Planta Med 2010; 76 - P280
DOI: 10.1055/s-0030-1264578

NMR spectroscopic investigations of substituted dineolignans from Manglietia garrettii

O Kunert 1, W Voith 1, H Teppner 1, W Schuehly 1
  • 1Karl-Franzens-University Graz, Institute of Pharmaceutical Sciences, Department of Pharmaceutical Chemistry, Universitaetsplatz 1, 8010 Graz, Austria

As part of the search for novel lignan compounds from Magnoliaceae with potential pharmacological activity and with chemotaxonomic interest, the leaves of Manglietia garrettii CRAIB (Thai name montha doi) grown in the temperate house of the botanical garden in Graz were phytochemically examined. In addition to the four known neolignans magnolol, honokiol, 5′-methylhonokiol, and obovatol two new isomeric neolignans, garrettilignan A and garrettilignan B, were isolated from the dichloromethane extract and their structures were determined by NMR spectroscopy and MS. Each of the two new compounds comprised 54 carbon atoms in six phenyl propane units, three terminal 4-allylphenol subunits, two 4-allyl-1,2,6-trihydroxyphenyl subunits together with a 4-trihydroxypropyl-1,2,6-trihydroxyphenol.
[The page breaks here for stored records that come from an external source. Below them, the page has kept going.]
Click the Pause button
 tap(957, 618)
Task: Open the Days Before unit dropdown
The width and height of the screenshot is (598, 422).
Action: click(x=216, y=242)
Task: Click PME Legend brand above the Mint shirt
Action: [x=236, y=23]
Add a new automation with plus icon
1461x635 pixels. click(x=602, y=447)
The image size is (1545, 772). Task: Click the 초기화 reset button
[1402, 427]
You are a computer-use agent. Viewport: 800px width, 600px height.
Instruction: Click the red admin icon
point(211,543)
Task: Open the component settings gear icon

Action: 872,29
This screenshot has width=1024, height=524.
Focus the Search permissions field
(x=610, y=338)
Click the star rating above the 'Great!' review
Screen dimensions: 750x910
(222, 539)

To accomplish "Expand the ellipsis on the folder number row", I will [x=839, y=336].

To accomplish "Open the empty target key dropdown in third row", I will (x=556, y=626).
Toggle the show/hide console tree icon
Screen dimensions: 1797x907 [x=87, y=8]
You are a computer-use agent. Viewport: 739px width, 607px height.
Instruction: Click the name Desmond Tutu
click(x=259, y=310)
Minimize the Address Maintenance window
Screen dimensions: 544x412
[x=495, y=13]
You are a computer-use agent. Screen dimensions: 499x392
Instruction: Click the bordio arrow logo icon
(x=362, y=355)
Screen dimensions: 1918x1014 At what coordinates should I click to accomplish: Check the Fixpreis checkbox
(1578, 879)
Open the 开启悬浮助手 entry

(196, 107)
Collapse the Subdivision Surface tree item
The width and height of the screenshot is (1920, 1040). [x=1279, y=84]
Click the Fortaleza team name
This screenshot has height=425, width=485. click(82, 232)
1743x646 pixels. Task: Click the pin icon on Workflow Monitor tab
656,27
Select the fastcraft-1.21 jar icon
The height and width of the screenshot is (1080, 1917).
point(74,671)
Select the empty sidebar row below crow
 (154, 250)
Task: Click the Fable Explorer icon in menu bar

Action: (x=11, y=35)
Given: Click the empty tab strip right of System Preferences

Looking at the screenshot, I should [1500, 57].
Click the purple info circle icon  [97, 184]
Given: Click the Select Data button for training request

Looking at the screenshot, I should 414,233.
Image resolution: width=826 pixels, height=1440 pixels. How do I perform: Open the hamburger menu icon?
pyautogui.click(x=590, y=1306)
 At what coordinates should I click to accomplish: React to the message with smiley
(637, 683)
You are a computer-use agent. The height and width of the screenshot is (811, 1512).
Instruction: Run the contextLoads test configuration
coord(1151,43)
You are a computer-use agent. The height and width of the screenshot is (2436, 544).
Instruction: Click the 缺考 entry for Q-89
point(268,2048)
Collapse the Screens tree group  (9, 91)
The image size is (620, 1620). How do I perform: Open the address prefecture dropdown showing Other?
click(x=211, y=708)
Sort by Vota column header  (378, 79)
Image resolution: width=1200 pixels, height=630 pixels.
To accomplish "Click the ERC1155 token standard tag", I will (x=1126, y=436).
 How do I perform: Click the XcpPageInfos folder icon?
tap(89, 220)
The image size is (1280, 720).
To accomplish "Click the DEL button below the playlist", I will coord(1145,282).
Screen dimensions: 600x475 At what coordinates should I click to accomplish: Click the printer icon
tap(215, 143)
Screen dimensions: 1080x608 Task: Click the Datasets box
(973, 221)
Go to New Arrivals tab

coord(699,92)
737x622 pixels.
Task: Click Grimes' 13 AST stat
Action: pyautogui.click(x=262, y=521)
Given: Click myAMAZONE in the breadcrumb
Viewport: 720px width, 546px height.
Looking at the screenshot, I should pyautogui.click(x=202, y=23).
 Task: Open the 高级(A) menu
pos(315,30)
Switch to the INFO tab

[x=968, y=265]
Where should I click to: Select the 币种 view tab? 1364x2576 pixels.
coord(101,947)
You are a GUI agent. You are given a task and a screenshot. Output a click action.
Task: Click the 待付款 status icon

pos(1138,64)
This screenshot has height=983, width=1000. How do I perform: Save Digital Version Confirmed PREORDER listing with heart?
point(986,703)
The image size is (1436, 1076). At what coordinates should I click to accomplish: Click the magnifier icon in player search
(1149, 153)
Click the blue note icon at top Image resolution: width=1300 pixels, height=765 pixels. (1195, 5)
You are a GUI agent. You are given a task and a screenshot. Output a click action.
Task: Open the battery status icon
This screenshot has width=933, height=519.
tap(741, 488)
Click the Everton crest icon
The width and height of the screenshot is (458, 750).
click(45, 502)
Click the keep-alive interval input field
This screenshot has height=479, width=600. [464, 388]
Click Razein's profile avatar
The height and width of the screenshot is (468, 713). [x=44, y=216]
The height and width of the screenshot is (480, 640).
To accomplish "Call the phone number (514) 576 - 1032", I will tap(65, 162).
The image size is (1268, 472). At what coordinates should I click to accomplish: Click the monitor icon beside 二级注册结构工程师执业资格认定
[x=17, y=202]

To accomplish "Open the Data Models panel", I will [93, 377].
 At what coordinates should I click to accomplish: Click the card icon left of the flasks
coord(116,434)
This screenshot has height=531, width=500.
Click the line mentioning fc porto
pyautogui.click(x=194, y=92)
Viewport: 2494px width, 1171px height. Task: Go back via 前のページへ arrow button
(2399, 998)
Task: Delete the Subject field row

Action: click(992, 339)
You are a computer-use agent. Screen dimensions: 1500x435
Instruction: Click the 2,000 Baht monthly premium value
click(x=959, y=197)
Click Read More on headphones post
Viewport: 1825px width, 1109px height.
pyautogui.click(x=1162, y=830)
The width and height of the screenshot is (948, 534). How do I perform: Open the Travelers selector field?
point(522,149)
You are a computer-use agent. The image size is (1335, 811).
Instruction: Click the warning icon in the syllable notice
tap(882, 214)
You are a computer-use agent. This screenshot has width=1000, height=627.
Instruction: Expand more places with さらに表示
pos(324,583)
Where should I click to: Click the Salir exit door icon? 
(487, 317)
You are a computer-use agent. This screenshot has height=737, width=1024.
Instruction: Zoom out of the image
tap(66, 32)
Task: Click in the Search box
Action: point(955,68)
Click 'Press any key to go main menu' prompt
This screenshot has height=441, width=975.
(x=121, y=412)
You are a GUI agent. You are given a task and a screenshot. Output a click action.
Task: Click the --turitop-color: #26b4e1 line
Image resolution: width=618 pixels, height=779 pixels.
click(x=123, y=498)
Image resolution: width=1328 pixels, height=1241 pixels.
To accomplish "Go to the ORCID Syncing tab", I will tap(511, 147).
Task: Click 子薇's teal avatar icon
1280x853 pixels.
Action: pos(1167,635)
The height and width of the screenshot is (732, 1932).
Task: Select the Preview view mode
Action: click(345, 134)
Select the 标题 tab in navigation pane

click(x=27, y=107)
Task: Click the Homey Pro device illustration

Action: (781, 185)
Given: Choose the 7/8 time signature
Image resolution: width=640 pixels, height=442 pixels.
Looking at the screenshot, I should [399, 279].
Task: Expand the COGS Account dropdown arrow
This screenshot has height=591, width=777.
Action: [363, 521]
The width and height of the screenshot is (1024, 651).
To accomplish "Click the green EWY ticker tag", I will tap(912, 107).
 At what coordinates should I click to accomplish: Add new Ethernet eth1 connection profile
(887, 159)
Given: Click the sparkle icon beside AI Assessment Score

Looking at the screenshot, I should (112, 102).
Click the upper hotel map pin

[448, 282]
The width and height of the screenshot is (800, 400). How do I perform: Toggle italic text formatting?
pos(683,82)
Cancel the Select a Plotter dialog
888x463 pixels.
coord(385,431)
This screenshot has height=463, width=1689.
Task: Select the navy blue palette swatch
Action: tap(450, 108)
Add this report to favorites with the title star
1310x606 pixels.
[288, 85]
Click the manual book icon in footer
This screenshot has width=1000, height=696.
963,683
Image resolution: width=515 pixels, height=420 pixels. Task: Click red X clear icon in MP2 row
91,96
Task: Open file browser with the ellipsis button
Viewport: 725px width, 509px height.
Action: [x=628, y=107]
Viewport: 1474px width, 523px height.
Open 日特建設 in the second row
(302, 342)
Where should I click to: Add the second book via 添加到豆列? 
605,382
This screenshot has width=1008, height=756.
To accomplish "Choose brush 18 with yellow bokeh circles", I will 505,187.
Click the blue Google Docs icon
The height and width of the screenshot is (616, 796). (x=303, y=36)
As five subunits were connected via arylether bridges, a constitutional analysis with HMBC experiments was not possible. Instead, a combination of chemical modification (acetylation), which revealed the positions of three phenolic hydroxyl groups, HMBC and selective NOE experiments was used to determine the connections of the subunits in garrettilignans A and B. Common feature of both compounds is a core built up of two obovatol units, one of them is substituted by two additional 4-allylphenol moieties. The difference between these isomeric compounds is found in the linkage of the two obovatol units. In conclusion, garrettilignans A and B belong to the rare class of substituted dineolignans.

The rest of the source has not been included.